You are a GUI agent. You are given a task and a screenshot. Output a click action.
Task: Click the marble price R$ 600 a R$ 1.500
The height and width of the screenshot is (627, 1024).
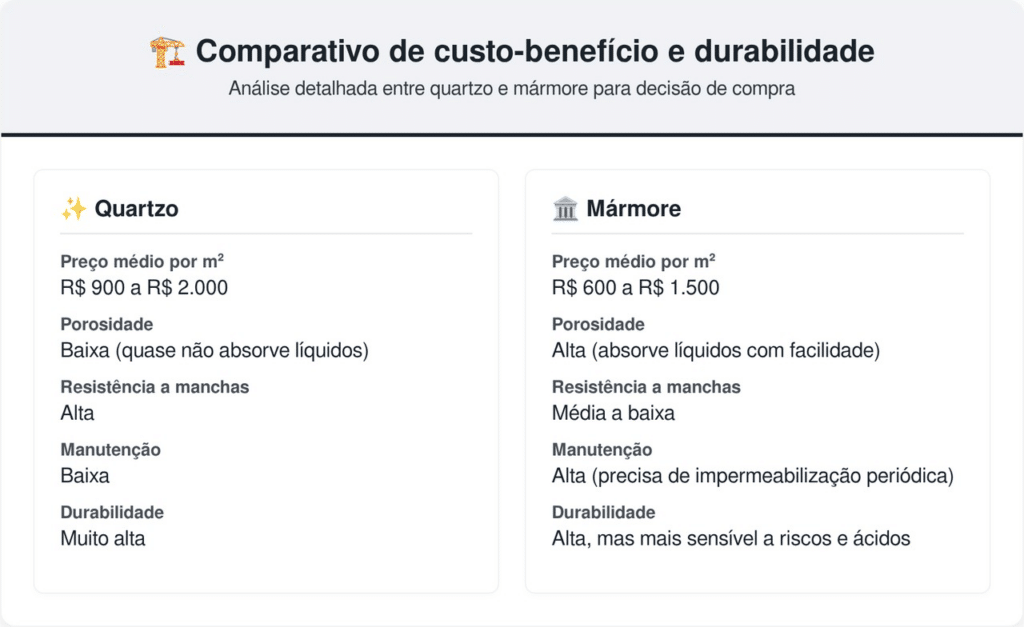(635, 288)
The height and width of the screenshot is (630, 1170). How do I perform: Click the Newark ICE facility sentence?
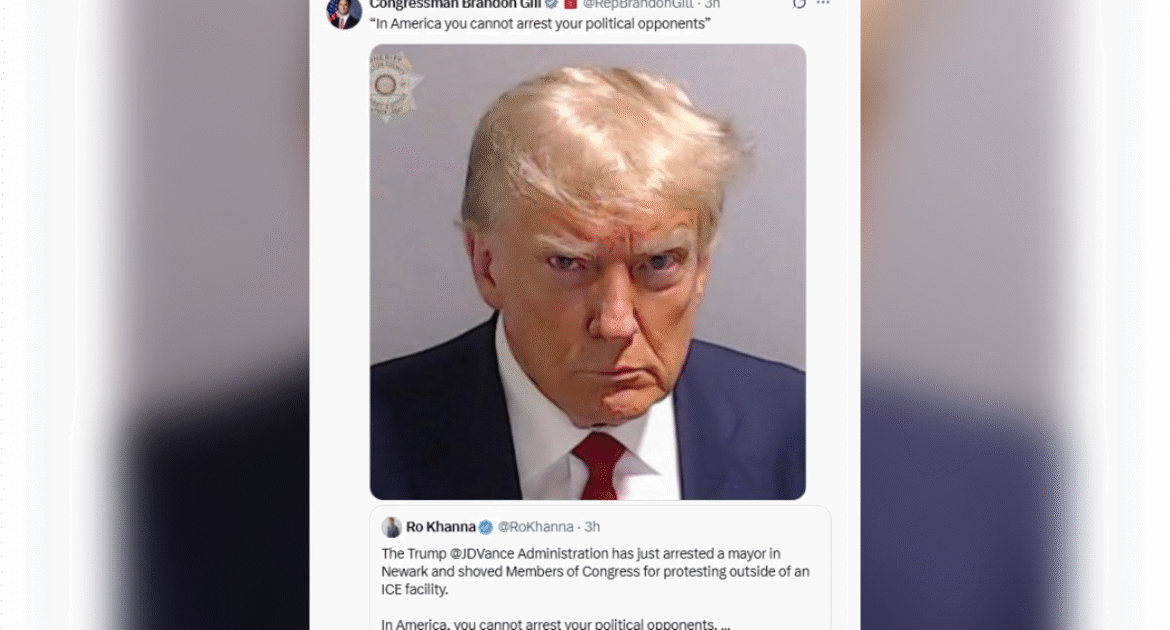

(SHORT PROBLEM) Please report how many lines of the data above contain the string "width", giving only the number.

(TASK RESPONSE) 2